While she spoke, she grabbed the lieutenant by both of his shoulders and then kissed him hard as the van pulled from the curb and sped down the road, heading to other stops for passengers riding to China Beach for the weekend.
“I’ve got until 6:00 AM Tuesday,” Gwen Ebberhardt then told her husband. “You have that trial that starts then, too, so we can have Saturday and Sunday on the beach. My crew is at the hotel by the American consulate, and you can stay there with me Monday night, after you do your office boy thing all day. Oh, by the way, I saw that strange captain again. You know, the tall one with the wild blond hair and bad breath?”
“Michael Carter,” the lieutenant said, lighting two cigarettes and handing one to his wife.

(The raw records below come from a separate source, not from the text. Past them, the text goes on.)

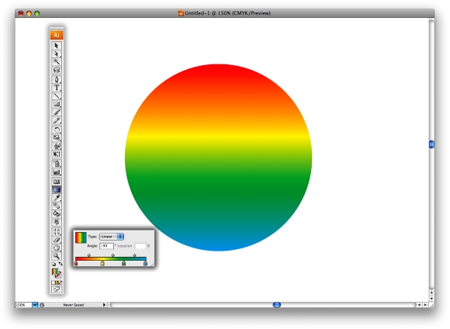Screen dimensions: 450x329
Task: Select the green gradient color stop
Action: pos(123,263)
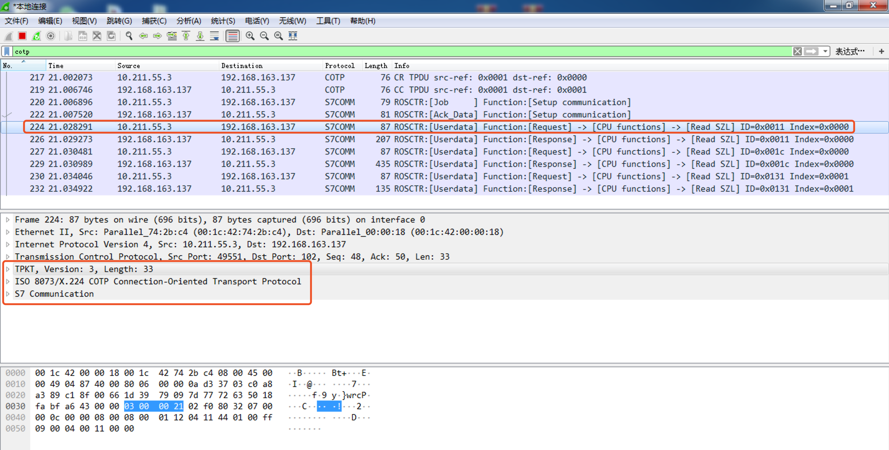Image resolution: width=889 pixels, height=450 pixels.
Task: Zoom in on packet text
Action: (x=250, y=36)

“Yes, that’s the one,” she answered, drawing in a breath full of smoke. “He helped me pack a few of your things, you know, some of your underwear and socks, your bathing suit, toiletries, and other stuff for the weekend. I’ve got it here in my crew bag.”
“He’s a nice guy, just eccentric,” Ebberhardt commented.
“He also told me that you were in the club with your little friends, so I thought I would have a go at you,” Gwen said and laughed. “Thanks so much for acting sweet and not letting on. I had such fun!”
“I don’t think I had to do much acting,” Ebberhardt said, smiling at his wife. “You had me honestly stuttering and blushing.”
“Oh, poo, Wayne,” Gwen laughed as the small bus pulled to the curb and the side door slid open for more passengers, “you’re always so bad. Putting on that little lost choir boy act. I know you better than that, my bad little boy. Don’t forget, I know just how bad you like to be. You bad, bad little boy.”
As she spoke, she rolled on top of her husband’s lap, bringing her face close to his, and passionately kissed her captive Marine just as two air force captains dressed in drab green flight suits and blue garrison caps climbed aboard the China Beach shuttle. They gawked while stumbling to their seats, and then one of the men offered Wayne Ebberhardt a thumbs-up when the lieutenant finally raised his head for air.